**REQUIRED TASKS:**
[1] Return the passage of the Daniel Boulud interview starting at "Before diving in, I" and ending at "all the way.".
[2] Name every chef the Daniel Boulud interview lists as Boulud's fellow members of the Lexus Culinary Masters Team.

**PAGE:**

※

An Interview with Chef Daniel Boulud

An Interview with Chef Daniel Boulud
Chewing the fat with chef Daniel Boulud.
Table of Contents

A highlight of my trip to Pebble Beach Food & Wine 2011 was the opportunity to interview chef Daniel Boulud, who was part of the Lexus Culinary Masters Team making its debut at the event. He was in good company, with chefs Michael Chiarello, Dean Fearing, Christopher Kostow, Masaharu Morimoto, and Michael Symon.

The noise inside the grand tasting tent was going to be too loud to carry on an interview, and I knew he’d be mobbed every minute by people wanting to say hello or take a picture with him, so I suggested we go outside. Well, how convenient, there was a Lexus sedan parked out front, so Daniel suggested we sit in the back seat of the car for the interview. It was the perfect interview chamber, just a few steps away from all the hubbub, with a nice spring breeze flowing through the open doors. (Lexus, take note of this for next year.)

Before diving in, I have to say, he was the most enjoyable interview I’ve conducted so far in my career. He was kind, funny, thoughtful, gracious, took his time (I can’t believe we got to hang out for 40 minutes), and even charmingly asked me a question about what I like to write about (that has never happened—most chefs seem to enjoy having the entire interview be completely about them for every single second). And his delightful French accent didn’t hurt one bit. Class act, all the way.

I asked Daniel for some highlights thus far at Pebble Beach (this was his third time). He said at the opening night Founder’s Dinner, where he cooked with Daniel Humm and Nancy Silverton, “It’s just incredible all the wine they pulled out: Romanée-Conti, Bordeaux….” He also managed to play some golf, which his daughter was not so much a fan of in her younger years (she didn’t like him playing during their family vacations), so now that she’s 21, he’s picked it back up.

He talked about a dish he prepared for a cooking demo: Alaskan salmon with sorrel. Of the dish, he said, “I made it in honor and admiration for Troisgros, who created the combination of salmon and sorrel. It became a classic. Every year, I do a dish around salmon and sorrel. Every inspiration should have legacy. For this demo, I brined and poached the salmon in plastic wrap like a boudin, cut it into segments, and then made a sorrel sauce with poached egg dressing (no acidity), and chicken stock, mustard, olive oil, whipped it together, then added fresh minced fresh sorrel—a lot of sorrel, it turns super green, pungent, tart. The eggs protect the oxidation of the sorrel.”

Of the event, he said the first time he attended Pebble Beach was 15 years ago, and then five years ago in 2006 with Alain Passard. He said, “This year—it has grown into something unique, the size is perfect, the setting, nature….” I would have to agree—it’s idyllic.

※

**DATASET:**
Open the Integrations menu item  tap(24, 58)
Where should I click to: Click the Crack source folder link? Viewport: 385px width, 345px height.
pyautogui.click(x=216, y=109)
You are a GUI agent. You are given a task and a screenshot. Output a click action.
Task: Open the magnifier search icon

※

**OUTPUTS:**
[1]
Before diving in, I have to say, he was the most enjoyable interview I’ve conducted so far in my career. He was kind, funny, thoughtful, gracious, took his time (I can’t believe we got to hang out for 40 minutes), and even charmingly asked me a question about what I like to write about (that has never happened—most chefs seem to enjoy having the entire interview be completely about them for every single second). And his delightful French accent didn’t hurt one bit. Class act, all the way.

[2]
Michael Chiarello
Dean Fearing
Christopher Kostow
Masaharu Morimoto
Michael Symon